いっしょに、これだけ標高のある山に登るのは、本当に久しぶりのことだった。ゴンドラに乗れば、1時間半で山頂まで行ける、という言葉に釣られて、つれあいは登る気になったようだ。
奥岳登山口のある、あだたら高原スキー場に着くと、紅葉シーズンの土曜日とあって、多くの登山者でにぎわっていた。
ゴンドラから眺める山腹はやや紅葉の盛りを過ぎ、鮮やかさを失いつつあったが、その上に広がる空は、どこまでも澄み切った秋の青空だった。
阿多多羅山の上に
毎日出てゐる青い空が
智恵子のほんとうの空だといふ。
「智恵子抄」の中の「あどけない話」という詩にうたわれた空も、こんな青空だったにちがいない。
ゴンドラの終点からは、展望のきかない灌木の中を、ゆるやかに登って行く。まだ9時をまわったばかりなのに、次から次へと下山してくる人とすれ違った。もちろん登る人達もそれに輪を掛けて、多くいるので、まるで街中を歩いているようだ。
仙女平分岐を過ぎて、少し傾斜の増した道を登り切ると、目の前が開けて、兜のような独特の形をした、岩の山頂が、目の前に現れた。乳首のように見えるので乳首山とも呼ばれるようだが、乳首にしては荒々しい感じがする。
山頂付近には多くの登山者が集っていた。犬を連れた登山者も何人かいたが、驚いたのは、猫を連れた若い女性がいたことだ。犬連れの登山者は、自分も含めて、あちこちで見かけたが、猫が登っているのは初めてだ。ゴンドラの終点からは、自分で歩いて登って来たそうだ。猫と登山は、自分の中でどうしても結びつかない。何か不思議で貴重なものを見せてもらった気がした。
山頂への岩の道は数珠つながりのように、列ができていた。表の道は混んでいたので、裏道を登った。山頂の三角点の傍らに立つ「八紘一宇」の碑の前には、写真を撮ろうとする人たちが何人も順番を待っていた。つれあいと順番にそれぞれを写真におさめるのに必死で、山頂からの眺めはろくに見ないでしまった。
つれあいの様子を見ると、まだ体力の余裕がありそうなので、鉄山まで行ってみることにした。
安達太良山頂を下り、牛の背の尾根に出ると急に風が強くなった。西の方角に磐梯山がくっきりと大きく見えてくる頃、時折、硫黄の匂いが鼻を衝くようになった。
そして、尾根を挟んで、西側に白い巨大なクレーターのような噴火口が姿をあらわす。何とも息をのむような風景が眼下に広がっている。沼ノ平という噴火口だ。明治三十三年の水蒸気爆発で、西側斜面にあった硫黄精錬所の従業員70名余りが犠牲になったという。
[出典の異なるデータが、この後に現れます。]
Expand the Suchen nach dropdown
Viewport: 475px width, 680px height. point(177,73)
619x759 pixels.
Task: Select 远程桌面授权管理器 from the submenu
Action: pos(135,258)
この光景を目にすると、どうしても御嶽山のことが頭をよぎる。このような美しい風景が、時には凄まじい地獄絵に一変するのだ。
矢筈森を越え、鉄山の登りにかかる。今回の登山での一番の急登だ。登り切ると、南北に連なる安達太良山塊の全貌が見渡すことができる。真っ青な空の下、西に磐梯山、その奥にかすかに飯豊連峰、そして北に吾妻連峰が眺められる。
この先の安達太良の最高峰、箕輪山まで行ってみたい気はするが、残念ながら時間もないので、ここで引き返す。
いったん矢筈森まで戻る。ここから安達太良山を眺めると、我々が登った時よりも、明らかに多くの人影がびっしりと山頂に群がっている。早い時間に登っておいてよかったと、つれあいと話す。
峰の辻分岐からくろがね小屋に向かって下る。谷に入ると、風が急に弱まり、山腹で多くの人がお昼を食べている。我々も、ここで昼食にする。
くろがね小屋は、名前のとおり黒っぽい大きな建物だった。近づくと、硫黄の匂いが強くした。そして、ここにもたくさんの登山者が休息していた。
くろがね小屋からは、道が一変して、林道のような広い道になる。そして、小屋にあれだけ大勢の登山者がいたのに、急に人影が少なくなった。つれあいが、この道でいいの、と不安そうな顔をする。しかし、ぽつりぽつりと登山者もいるし、ここまで来て引き返すわけにもいかず、林道を下り続けると、勢至平分岐の標識があり、道が間違っていないことが確認できた。
途中、林道から分かれる旧道に入ってみる。こちらの方が山道という感じだが、じめじめして滑りやすく、2度ほど転倒してしまった。後ろから、つれあいが、歩き方が変だだの、危なっかしいだの、といちいちダメ出しをしてくる。余計歩きにくいので、先頭を交代する。
自然遊歩道の分岐までやって来た。どうしようか迷ったが、せっかく来たのだからと、遊歩道を行くことにした。最後は、渓流に沿って、美しく紅葉した風景を堪能しながら、登山口まで下ることができた。ここも多くの登山者、観光客であふれていた。
天候に恵まれ、青い空の下、夫婦で、安達太良山の秋を満喫できた一日だった。